Trucking groups opposed to FMCSA crash-indicator system

On Behalf of | Feb 9, 2015 | Truck Accidents

The Federal Motor Carrier Safety Administration has a system for evaluating the safety of truck carrier groups and operators, and it has garnered less than ringing endorsements from voices within the industry.

In fact, observations noted by the FMCSA in a recent report related to its so-called Compliance, Safety, Accountability system have drawn a withering response from trucking organizations who state that the federal regulator is off base in its thinking and evaluative process.

As noted in a recent media article on truck accidents in the commercial carrier industry, most police accident reports include crash fault-related information.

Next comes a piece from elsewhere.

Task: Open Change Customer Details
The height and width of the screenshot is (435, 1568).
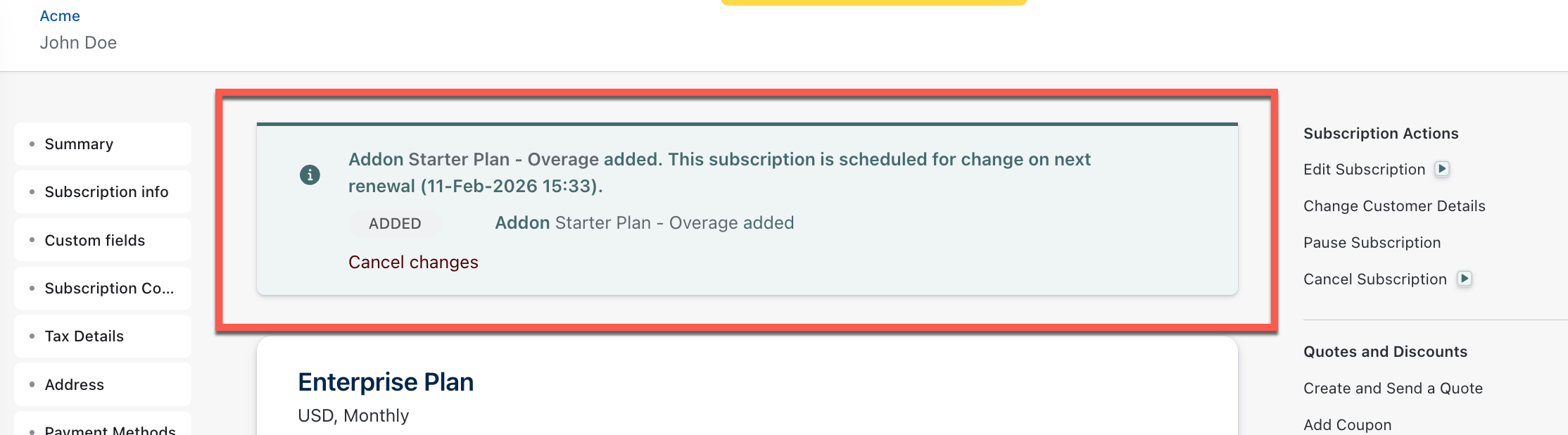Action: [x=1394, y=206]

Reportedly, the FMCSA could cull and use that data to determine carriers with comparatively problematic safety records and at the highest risk for repeat accidents.

Notwithstanding such data, though, and the FMCSA’s acknowledgment of its existence, the agency is loathe to use it, stating that rendering it useful would take too much time and money. Federal regulators also say, perhaps ironically, that fault determination is simply not that useful as a barometer for measuring future accident probabilities.

Instead, they note, a carrier’s crash involvement alone, without consideration of who was at fault, is a strong predictor of crash possibilities in the future.

National trucking groups are uniformly opposed to any FMCSA evaluation that does not include at-fault analysis. A senior official with the American Trucking Associations says that taking account of any accident that is clearly not the fault of a truck driver is unfair “and certainly should not be used to target his or her carrier for potentially intrusive government oversight.”

The FMCSA is presently soliciting public comments on its report and on the degree to which it should consider — or ignore — a truck driver’s role in an accident when determining carrier safety.